Dalam situasi tertentu, negara dapat mengintervensi
hak eksklusif pemegang paten demi kepentingan publik yang lebih besar.
Intervensi ini dapat berupa Lisensi Wajib (Compulsory License),
yaitu lisensi untuk melaksanakan paten yang diberikan berdasarkan Keputusan
Menteri tanpa memerlukan persetujuan dari pemegang paten. Permohonan lisensi
wajib dapat diajukan oleh pihak ketiga dengan alasan bahwa pemegang paten tidak
melaksanakan patennya di Indonesia dalam jangka waktu 36 bulan setelah paten
diberikan, atau paten dilaksanakan dalam bentuk dan cara yang merugikan
kepentingan masyarakat.
Selain itu, terdapat pula mekanisme Pelaksanaan
oleh Pemerintah (Government Use), di mana Pemerintah dapat
melaksanakan sendiri suatu paten yang ada di Indonesia tanpa persetujuan
pemegang paten. Hal ini dapat dilakukan jika berkaitan dengan pertahanan dan
keamanan negara atau untuk memenuhi kebutuhan yang sangat mendesak bagi kepentingan
masyarakat, seperti penanggulangan wabah penyakit. Dalam kedua mekanisme ini,
pemerintah akan menetapkan imbalan yang wajar kepada pemegang paten.

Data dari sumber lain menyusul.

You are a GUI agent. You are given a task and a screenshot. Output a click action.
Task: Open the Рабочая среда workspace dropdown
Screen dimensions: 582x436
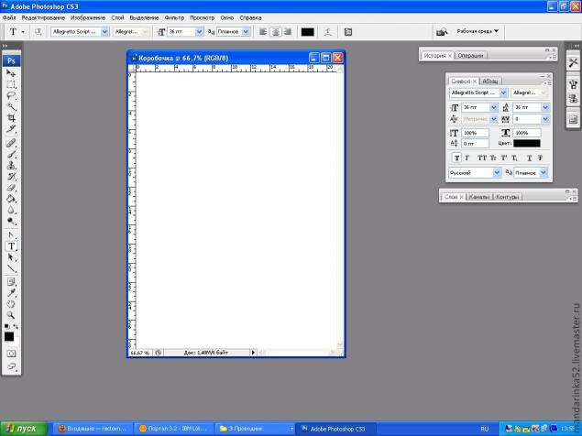click(478, 31)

Di luar klasifikasi tersebut, dalam praktik bisnis
dikenal pula Lisensi Silang (Cross-Licensing). Mekanisme ini
terjadi ketika dua atau lebih pemegang paten saling memberikan lisensi atas
paten yang mereka miliki. Hal ini sering terjadi dalam industri teknologi
kompleks di mana suatu produk baru mungkin memerlukan penggunaan beberapa paten
yang dimiliki oleh entitas yang berbeda.
Scripta Manent: Urgensi Kewajiban Perjanjian Lisensi dalam Bentuk Tertulis
Adagium Latin verba volant, scripta manent
yang berarti “kata-kata lisan terbang hilang, tulisan tetap abadi”
menangkap esensi mengapa hukum modern sangat menekankan pentingnya dokumentasi
tertulis. Dalam konteks perjanjian lisensi paten di Indonesia, kewajiban bentuk
tertulis bukan sekadar anjuran, melainkan sebuah syarat hukum yang imperatif
dan menjadi jawaban fundamental mengapa negosiasi atau kesepakatan lisan tidak
memiliki kekuatan hukum di pengadilan.
Kewajiban bentuk tertulis termaktub secara eksplisit
dalam definisi “Lisensi” pada Pasal 1 Angka 11 UU Paten,
yang menyatakan bahwa lisensi diberikan “berdasarkan perjanjian tertulis”.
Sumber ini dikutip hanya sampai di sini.